Today’s model question is based on an editorial on gender budgeting, published in The Hindu on September 16, 2025, under the title “India’s Economic Ambitions Need Better Gender Data.” It is aligned with the UPSC Mains syllabus and aims to help aspirants link contemporary policy debates with exam-focused answer writing.
India’s gender gap is not new, but India’s response to it must evolve. Examine the role of gender-disaggregated data in shaping inclusive policy and economic growth.
Answer: India ranks 131/148 in the Global Gender Gap Report 2025, with women contributing only 18% of GDP despite being nearly half the population. Inclusive growth requires that women’s role be visible in data and policy.

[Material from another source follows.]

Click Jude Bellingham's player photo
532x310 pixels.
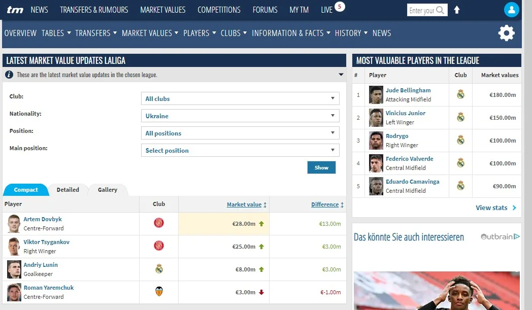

Role of gender-disaggregated data
- Visibility: Exposes structural barriers like poor transition from skilling to entrepreneurship.

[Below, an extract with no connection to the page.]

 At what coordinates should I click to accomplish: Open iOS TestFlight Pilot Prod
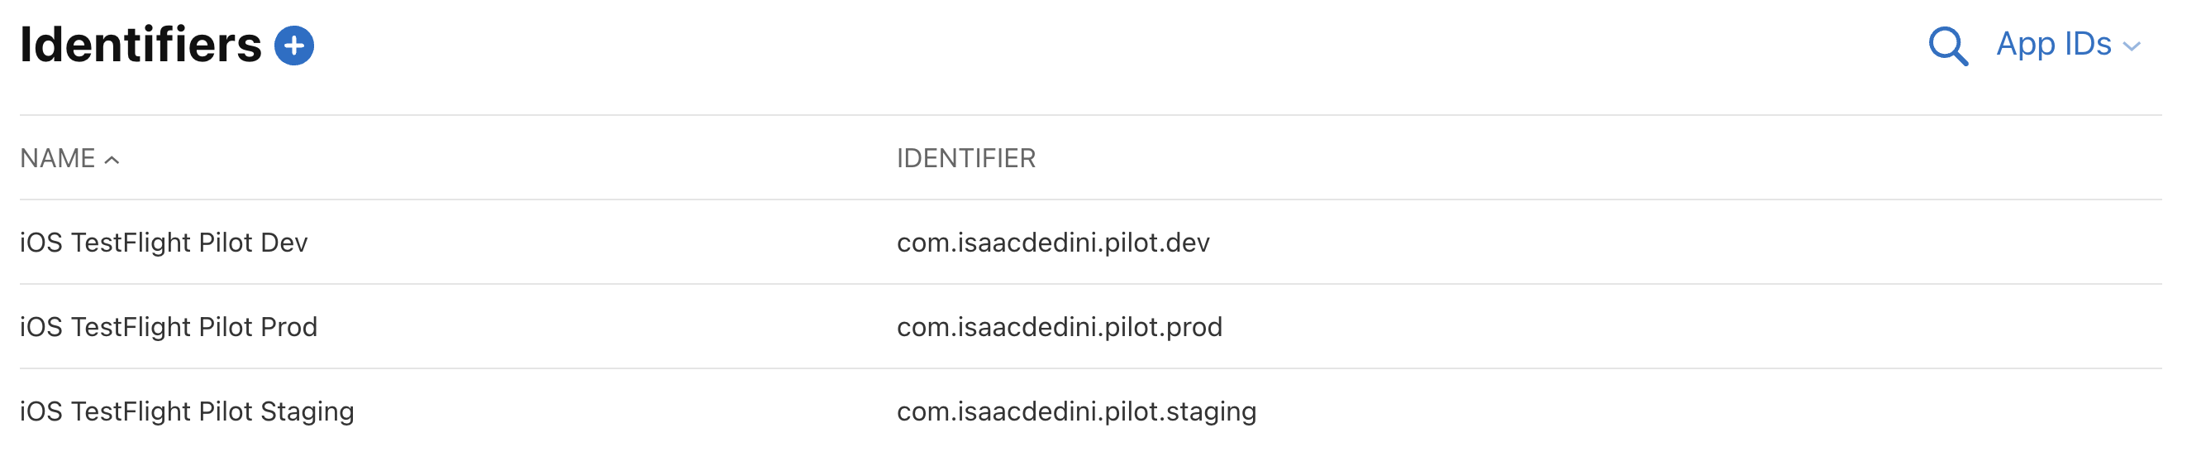point(168,327)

- Targeted policy design: Uttar Pradesh’s WEE Index guided reforms in transport recruitment and infrastructure.
- Evidence-based budgeting: Data ensures effective gender budgeting, linking resources to gaps.
- Monitoring & accountability: Departmental MIS with sex-disaggregated data allows course correction.
- Regional growth: District-level insights can help states achieve trillion-dollar economy goals.
- Challenges: fragmented data collection, undercounting unpaid work, weak local capacity.
- Way forward: make gender disaggregation mandatory across departments, scale tools like WEE Index, strengthen gender budgeting, conduct independent gender audits, and build local capacity for data use.
- Conclusion: Gender data is not just a statistical requirement but a governance tool. For India’s $30 trillion aspiration by 2047, embedding gender insights into every policy and budget is essential to unlock its full demographic dividend.
While India has made measurable progress in education, health, and financial inclusion for women, economic participation remains weak. Discuss the structural barriers responsible for this paradox.
India has improved female GER (46.3%), reduced MMR (97 per 100,000 live births), and expanded financial inclusion with 280 million Jan Dhan accounts. Yet, female labour force participation is only 41.7%, with 90% in informal jobs.
Structural barriers:
- Education–employment gap: High enrolment, but weak transition to STEM and skilled jobs.
- Unpaid care burden: Women spend 7× more time on household work than men.
- Patriarchal norms: Social expectations prioritise domestic roles.
- Workplace exclusion: Limited childcare, unsafe transport, lack of basic facilities.
- Credit access barriers: Women entrepreneurs face systemic hurdles in finance.
- Informalisation: Majority in low-paid, insecure jobs without social security.
- Policy gaps: Schemes like Beti Bachao Beti Padhao show uneven outcomes due to weak implementation.
Why paradox persists: gains in education/health are neutralised by poor skilling-employment linkages, undervaluation of unpaid work, and restricted job opportunities.
Way forward: invest in care economy, ensure equal pay and safe workspaces, gender-sensitive credit, and social norm transformation.
Conclusion: Social progress alone cannot guarantee economic empowerment. Dismantling structural barriers is vital for women’s full participation in India’s growth story.